Sharepoint Online

Connect to SharePoint Online to import files from specified SharePoint libraries into Foundry.

Supported capabilities

CapabilityStatus
Exploration🟢 Generally available
Bulk import🟢 Generally available
Incremental🟢 Generally available
Export tasks🟡 Sunset
File exports🟢 Generally available

Data model

The connector can transfer files of any type into Foundry datasets. File formats are preserved, and no schemas are applied during or after the transfer. Apply any necessary schema to the output dataset, or write a downstream transformation to access the data.

Performance and limitations

There is no limit to the size of transferable files. However, network issues can result in failures of large-scale transfers. In particular, direct cloud syncs that take more than two days to run will be interrupted. To avoid network issues, we recommend using smaller file sizes and limiting the number of files that are ingested in every execution of the sync. Syncs can be scheduled to run frequently.

Connections to on-premise SharePoint servers are not supported.

Setup

  1. Open the Data Connection application and select + New Source in the upper right corner of the screen.
  2. Select SharePoint Online from the available connector types.
  3. Choose to use a direct connection over the Internet or to connect through an intermediary agent.
  4. Follow the additional configuration prompts to continue the setup of your connector using the information in the sections below.

Learn more about setting up a connector in Foundry.

Authentication

Authentication for the SharePoint Online source requires an application in Microsoft Entra ID (formerly known as Azure Active Directory). If you are not an Entra ID administrator, contact your IT department to request access.

Follow the initial steps below to access Azure application credentials:

  1. Create an application registration in Azure by following the instructions in the Microsoft documentation ↗.
    • At Step 5, select Accounts in this organizational directory only and skip Redirect URL (optional).
  2. Note the client ID and tenant ID once registration is complete.

Then, choose between two available authentication method:

  • Client credentials: Recommended when a wide range of access is required for every SharePoint site.
  • Username/password: Recommended for limiting access to one or a few SharePoint sites.

Client credentials

In your Microsoft Entra admin center, complete the following steps:

  1. Go to API Permissions in the left sidebar.

  2. Select Add a Permission.

  3. Select Microsoft Graph.

  4. Select Application Permissions.

    • If you would like your application to read all SharePoint sites add Sites.Read.All.
      • If you plan to configure export tasks, use Sites.ReadWrite.All instead.
    • If you would like your application to read selected SharePoint sites add Sites.Selected.
  5. If you are an Entra Administrator, select Grant admin consent for [tenant].

  6. If you added Sites.Selected above, add your application to specific sites ↗.

    • The available options for the "roles" array parameter are "write" and/or "read". The "read" option is sufficient to ingest files from the SharePoint site.
    • To easily send a POST with proper authentication, use the Graph Explorer ↗.
    • You can receive metadata about a site by sending a GET to https://graph.microsoft.com/v1.0/sites/[tenantName]:/sites/[siteName] (for example: https://graph.microsoft.com/v1.0/sites/contoso.sharepoint.com:/sites/mySite). This request will return an ID that is a composite of several values: Site collection hostname, Site collection unique ID, and Site unique ID where the middle value is the siteId needed to run the permissions POST.
  7. Generate a client secret. ↗.

• _Exercise instructions_:
**1)** Translate this sentence from the SharePoint Online guide into Spanish: "Connections to on-premise SharePoint servers are not supported."
**2)** Please go on with the SharePoint Online guide, picking up right after its last step.
The listing that comes next is from a different source than the SharePoint Online guide.

• _Raw data_:
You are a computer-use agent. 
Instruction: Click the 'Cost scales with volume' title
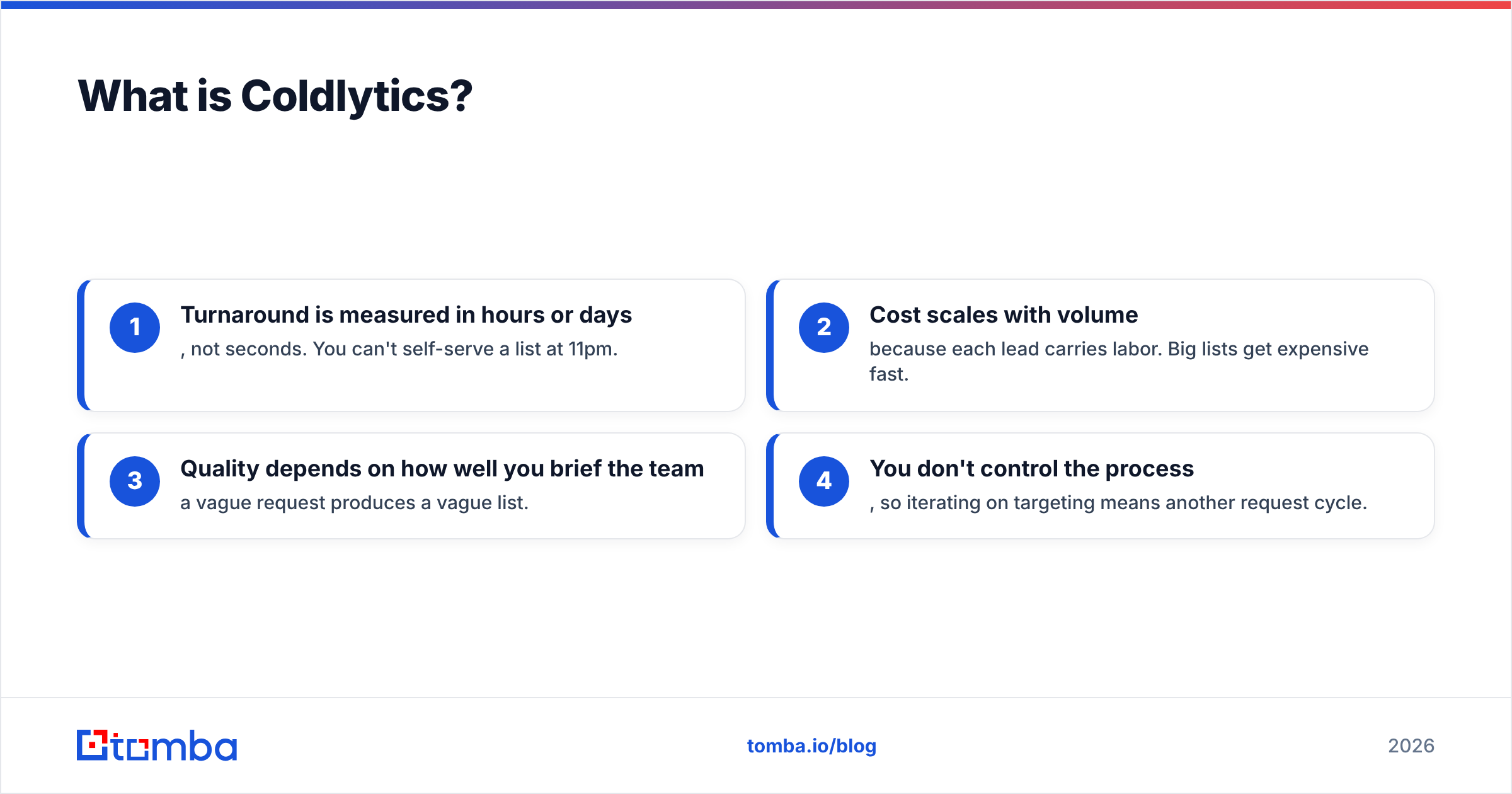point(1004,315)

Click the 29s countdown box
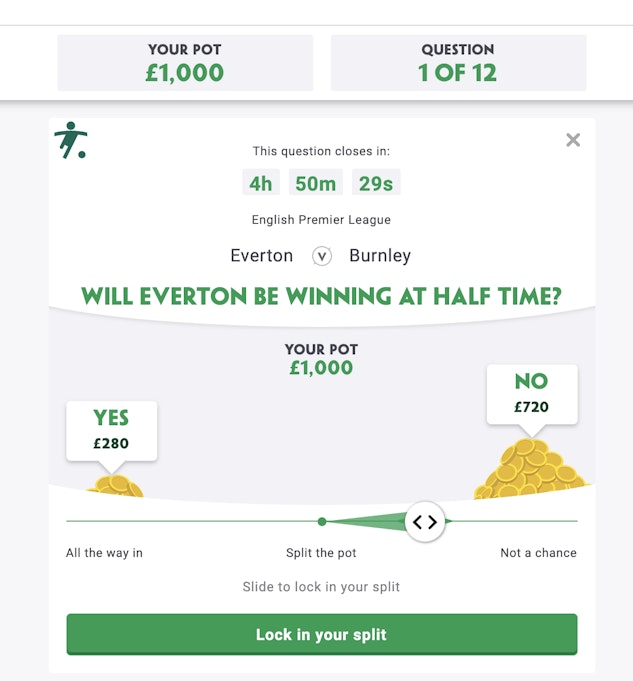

• _Expected results_:
**1)** No se admiten las conexiones a servidores de SharePoint locales.

**2)**
Set the following source configurations in Data Connection:

OptionRequired?Description
Azure Client IDYesThe ID of the app registration; also called Application ID.
Azure Tenant IDYesthe unique identifier of the Microsoft Entra ID instance.
Client secretYesThe secret generated in the app registration.

Username/password

The username/password flow involves creating a user account that can sign in to Microsoft 365. The Graph API does not support two-factor authentication for the username/password authentication method. Because of this, we strongly recommend creating a randomly generated password of at least 32 characters in length.

In your Entra admin center, complete the following steps:

  1. Go to API Permissions in the left sidebar.
  2. Select Add a Permission.
  3. Select Microsoft Graph.
  4. Select Delegated Permissions.
  5. Add the Sites.Read.All permission;.
    • If you plan to configure export tasks, use Sites.ReadWrite.All instead.
  6. If you are an Azure Administrator, select Grant admin consent for [tenant].
  7. Go to Authentication in the left sidebar.
  8. Change Allow public client flows to Yes.
  9. Create a user in Microsoft Entra ID with a randomly generated password of at least 32 characters.
  10. Add that user to any SharePoint sites that you would like it to read or write.

Set the following source configurations in Data Connection:

OptionRequired?Description
Azure Client IDYesThe ID of the app registration; also called Application ID.
UsernameYesThe user's email address.
PasswordYesThe generated password.

XML-based permissioning for SharePoint Add-ins

If you are using SharePoint Add-ins for authorization and authentication ↗, and your SharePoint Add-in uses XML for permission management, you must ensure that the correct scope is set in the scope URI to avoid access issues when connecting to SharePoint.

Follow the steps below to verify and configure the correct scope:

  1. Locate the AppManifest.xml file containing the permission settings for your SharePoint Add-in.
  2. In the AppManifest.xml file, identify the scope URI within the XML file, which should look similar to this:

<AppPermissionRequests AllowAppOnlyPolicy="true"> <AppPermissionRequest Scope="http://sharepoint/content/sitecollection/web" Right="FullControl" /> </AppPermissionRequests>.

  1. Verify that the scope value (in this example, http://sharepoint/content/sitecollection/web) matches the SharePoint site to which you are connecting; if the scope value does not match, adjust the scope value accordingly.

Networking

The SharePoint Online connector requires network access to the following domains on port 443:

  • login.microsoftonline.com
  • graph.microsoft.com
  • Your SharePoint URL; for example, contoso.sharepoint.com

If you are using a GovCloud Sharepoint instance, use the following domains on port 443 instead:

  • login.microsoftonline.us
  • graph.microsoft.us
  • Your SharePoint URL; for example, contoso.sharepoint.us

Configuration options

The following configuration options are available for the SharePoint Online connector:

OptionRequired?Description
SharePoint Library URLYesA single SharePoint site may have several document libraries; your URL must point to a specific library. Must be in the format https://[tenant].sharepoint.com/sites/[site]/[library].
Credentials settingsYesConfigure using the Authentication guidance shown above.
Proxy settingsNoEnable to use a proxy while connecting to SharePoint Online.

Sync data from Sharepoint Online

The SharePoint Online connector uses the file-based sync interface.

Export data to SharePoint Online

To export to a SharePoint site, first enable exports for your SharePoint Online connector. Then, create a new export.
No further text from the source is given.